Julija Gracin
Linotype, the Machine Behind Black Art
The exhibition Linotype, the Machine Behind Black Art was inspired by the visual representation of the Linotype machine while it was placed 'out of sight' in the dislocated depot of the Nikola Tesla Technical Museum. It is about a machine that Thomas Alva Edison once declared the eighth wonder of the world. Pulling it out of oblivion at the exhibition, it is placed paradigmatically at the intersection of past and present time.
In its time, the Linotype machine revolutionized a segment of printing, an activity that for centuries was called a black art. That segment referred to the arrangement of letters into lines, which from 1440 to 1886, when the machine was presented as an invention of Ottmar Mertgenhaler, was done by hand, letter by letter, in the same way Gutenberg did it. Instead of stacking the lines, Linotype cast the finished lines letter by letter, speeding up the process six times. Immediately after that, it was introduced to all the major printing houses in the world, and after some time it was also found in printing houses in Croatia.

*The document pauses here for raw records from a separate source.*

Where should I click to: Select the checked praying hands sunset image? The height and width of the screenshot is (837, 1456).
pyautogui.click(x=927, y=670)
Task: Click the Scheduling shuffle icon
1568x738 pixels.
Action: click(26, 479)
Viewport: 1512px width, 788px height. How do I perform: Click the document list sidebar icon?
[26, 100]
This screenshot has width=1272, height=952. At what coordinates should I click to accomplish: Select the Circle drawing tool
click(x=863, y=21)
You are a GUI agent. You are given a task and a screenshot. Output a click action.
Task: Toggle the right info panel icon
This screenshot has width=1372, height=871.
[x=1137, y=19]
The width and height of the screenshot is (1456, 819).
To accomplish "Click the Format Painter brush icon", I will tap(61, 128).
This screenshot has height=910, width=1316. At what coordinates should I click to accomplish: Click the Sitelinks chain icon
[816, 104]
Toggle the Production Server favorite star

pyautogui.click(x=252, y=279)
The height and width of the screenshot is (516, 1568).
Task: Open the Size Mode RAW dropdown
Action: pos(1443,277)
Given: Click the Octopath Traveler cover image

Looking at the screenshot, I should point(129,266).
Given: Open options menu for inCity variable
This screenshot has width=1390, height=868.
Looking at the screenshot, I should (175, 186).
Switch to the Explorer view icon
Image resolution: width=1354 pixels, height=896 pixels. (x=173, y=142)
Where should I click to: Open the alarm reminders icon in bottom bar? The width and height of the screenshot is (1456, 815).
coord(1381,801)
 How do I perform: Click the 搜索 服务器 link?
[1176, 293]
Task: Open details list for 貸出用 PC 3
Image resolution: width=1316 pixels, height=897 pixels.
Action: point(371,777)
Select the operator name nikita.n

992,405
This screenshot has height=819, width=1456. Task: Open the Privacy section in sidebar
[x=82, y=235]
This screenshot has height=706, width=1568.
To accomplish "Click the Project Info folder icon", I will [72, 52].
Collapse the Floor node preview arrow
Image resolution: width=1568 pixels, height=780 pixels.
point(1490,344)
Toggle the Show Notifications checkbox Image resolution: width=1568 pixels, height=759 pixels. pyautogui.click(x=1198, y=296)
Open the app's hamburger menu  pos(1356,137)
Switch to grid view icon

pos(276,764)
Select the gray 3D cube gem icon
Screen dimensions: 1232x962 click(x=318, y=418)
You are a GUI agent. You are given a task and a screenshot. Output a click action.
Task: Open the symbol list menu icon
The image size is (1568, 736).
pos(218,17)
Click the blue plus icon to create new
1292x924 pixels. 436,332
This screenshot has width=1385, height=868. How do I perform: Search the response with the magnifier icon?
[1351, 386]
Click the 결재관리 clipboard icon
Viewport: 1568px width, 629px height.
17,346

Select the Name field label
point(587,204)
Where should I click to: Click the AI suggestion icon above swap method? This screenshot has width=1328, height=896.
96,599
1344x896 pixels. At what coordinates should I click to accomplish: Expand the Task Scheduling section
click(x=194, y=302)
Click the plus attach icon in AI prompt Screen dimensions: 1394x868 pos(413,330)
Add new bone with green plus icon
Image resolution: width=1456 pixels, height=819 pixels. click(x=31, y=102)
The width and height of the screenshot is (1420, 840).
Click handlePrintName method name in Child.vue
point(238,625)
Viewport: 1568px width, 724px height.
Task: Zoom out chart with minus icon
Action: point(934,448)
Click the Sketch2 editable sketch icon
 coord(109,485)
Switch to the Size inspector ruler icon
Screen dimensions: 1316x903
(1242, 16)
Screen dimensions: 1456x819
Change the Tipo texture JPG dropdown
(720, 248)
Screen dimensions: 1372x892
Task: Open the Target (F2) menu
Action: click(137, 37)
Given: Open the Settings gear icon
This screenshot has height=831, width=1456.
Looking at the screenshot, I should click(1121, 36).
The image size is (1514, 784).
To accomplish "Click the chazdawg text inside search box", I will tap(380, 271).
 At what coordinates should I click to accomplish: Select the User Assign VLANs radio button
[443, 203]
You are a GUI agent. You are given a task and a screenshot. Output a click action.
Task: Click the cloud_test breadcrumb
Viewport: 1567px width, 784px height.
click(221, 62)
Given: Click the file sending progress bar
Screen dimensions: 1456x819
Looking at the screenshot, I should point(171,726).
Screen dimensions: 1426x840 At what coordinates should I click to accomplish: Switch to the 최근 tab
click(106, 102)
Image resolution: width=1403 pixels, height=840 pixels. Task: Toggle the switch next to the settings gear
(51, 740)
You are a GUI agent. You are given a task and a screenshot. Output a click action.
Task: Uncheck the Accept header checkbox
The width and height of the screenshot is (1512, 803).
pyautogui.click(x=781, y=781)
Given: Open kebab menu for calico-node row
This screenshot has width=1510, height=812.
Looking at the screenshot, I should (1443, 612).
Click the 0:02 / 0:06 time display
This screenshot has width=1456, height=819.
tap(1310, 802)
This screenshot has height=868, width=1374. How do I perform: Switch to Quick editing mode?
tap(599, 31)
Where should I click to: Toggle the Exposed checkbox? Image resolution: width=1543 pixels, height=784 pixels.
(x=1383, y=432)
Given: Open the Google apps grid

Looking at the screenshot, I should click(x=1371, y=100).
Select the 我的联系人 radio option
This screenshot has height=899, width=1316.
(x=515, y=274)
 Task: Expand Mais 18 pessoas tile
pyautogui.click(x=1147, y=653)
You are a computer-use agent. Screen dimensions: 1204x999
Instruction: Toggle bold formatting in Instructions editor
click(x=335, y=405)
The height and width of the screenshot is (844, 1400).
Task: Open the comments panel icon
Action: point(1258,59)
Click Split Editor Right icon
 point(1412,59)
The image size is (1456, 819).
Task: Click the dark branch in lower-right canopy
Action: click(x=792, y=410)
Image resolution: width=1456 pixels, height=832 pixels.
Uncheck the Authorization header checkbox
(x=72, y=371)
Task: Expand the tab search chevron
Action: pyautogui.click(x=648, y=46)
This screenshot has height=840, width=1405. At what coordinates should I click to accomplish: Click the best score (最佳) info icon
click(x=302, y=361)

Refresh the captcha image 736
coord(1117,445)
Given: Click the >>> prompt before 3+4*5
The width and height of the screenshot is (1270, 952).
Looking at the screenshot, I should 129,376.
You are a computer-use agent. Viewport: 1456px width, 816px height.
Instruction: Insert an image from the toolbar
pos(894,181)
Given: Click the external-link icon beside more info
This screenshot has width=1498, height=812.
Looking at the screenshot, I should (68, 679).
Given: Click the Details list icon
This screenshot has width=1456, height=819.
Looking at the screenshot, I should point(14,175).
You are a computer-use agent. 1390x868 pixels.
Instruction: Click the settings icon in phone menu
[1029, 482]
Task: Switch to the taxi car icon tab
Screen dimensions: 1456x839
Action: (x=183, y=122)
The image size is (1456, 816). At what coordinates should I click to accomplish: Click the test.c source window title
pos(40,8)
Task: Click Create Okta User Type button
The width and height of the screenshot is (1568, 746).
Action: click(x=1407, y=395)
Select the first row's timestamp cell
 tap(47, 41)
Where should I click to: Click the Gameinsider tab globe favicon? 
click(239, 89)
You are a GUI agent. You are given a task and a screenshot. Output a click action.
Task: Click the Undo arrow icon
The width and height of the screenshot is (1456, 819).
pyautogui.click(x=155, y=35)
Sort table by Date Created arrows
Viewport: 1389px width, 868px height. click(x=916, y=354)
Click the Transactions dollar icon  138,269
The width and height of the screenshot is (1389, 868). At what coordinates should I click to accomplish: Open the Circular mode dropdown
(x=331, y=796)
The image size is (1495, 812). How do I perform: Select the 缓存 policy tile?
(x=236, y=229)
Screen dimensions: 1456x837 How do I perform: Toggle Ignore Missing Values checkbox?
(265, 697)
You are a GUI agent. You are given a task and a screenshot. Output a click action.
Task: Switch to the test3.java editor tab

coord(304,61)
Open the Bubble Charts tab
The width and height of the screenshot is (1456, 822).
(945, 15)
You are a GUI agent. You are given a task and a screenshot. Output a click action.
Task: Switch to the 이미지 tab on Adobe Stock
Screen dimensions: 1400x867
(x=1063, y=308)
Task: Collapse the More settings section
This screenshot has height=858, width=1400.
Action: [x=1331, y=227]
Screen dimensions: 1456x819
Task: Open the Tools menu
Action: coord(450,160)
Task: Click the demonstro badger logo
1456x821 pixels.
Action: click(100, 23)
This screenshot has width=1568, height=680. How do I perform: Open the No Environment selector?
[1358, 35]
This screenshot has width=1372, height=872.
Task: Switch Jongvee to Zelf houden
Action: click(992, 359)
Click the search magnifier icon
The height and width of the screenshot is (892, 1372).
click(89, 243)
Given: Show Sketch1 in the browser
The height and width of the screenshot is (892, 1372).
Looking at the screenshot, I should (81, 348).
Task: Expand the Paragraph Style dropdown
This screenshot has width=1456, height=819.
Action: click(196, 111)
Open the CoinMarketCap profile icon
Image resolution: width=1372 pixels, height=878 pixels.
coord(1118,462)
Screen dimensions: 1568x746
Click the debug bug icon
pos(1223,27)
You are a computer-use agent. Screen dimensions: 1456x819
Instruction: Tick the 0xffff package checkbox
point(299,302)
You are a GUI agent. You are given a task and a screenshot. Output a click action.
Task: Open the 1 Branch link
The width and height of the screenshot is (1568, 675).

The exhibition is accompanied by photographs by art photographer Ante Brkan created in the Narodni list printing house in Zadar from 1950 to 1970, as well as graphic prints by artist Viktor Popović created on the basis of Brkan's photographs.
Ante Brkan's photographs are present at the exhibition as a rare cycle of recording work within a single printing house by an important art photographer.
Viktor Popović's graphic prints in screen printing technique with color obtained from the dust collected from the Linotype machine from the holdings of the Nikola Tesla Technical Museum are the punctum where the above-mentioned times intersect.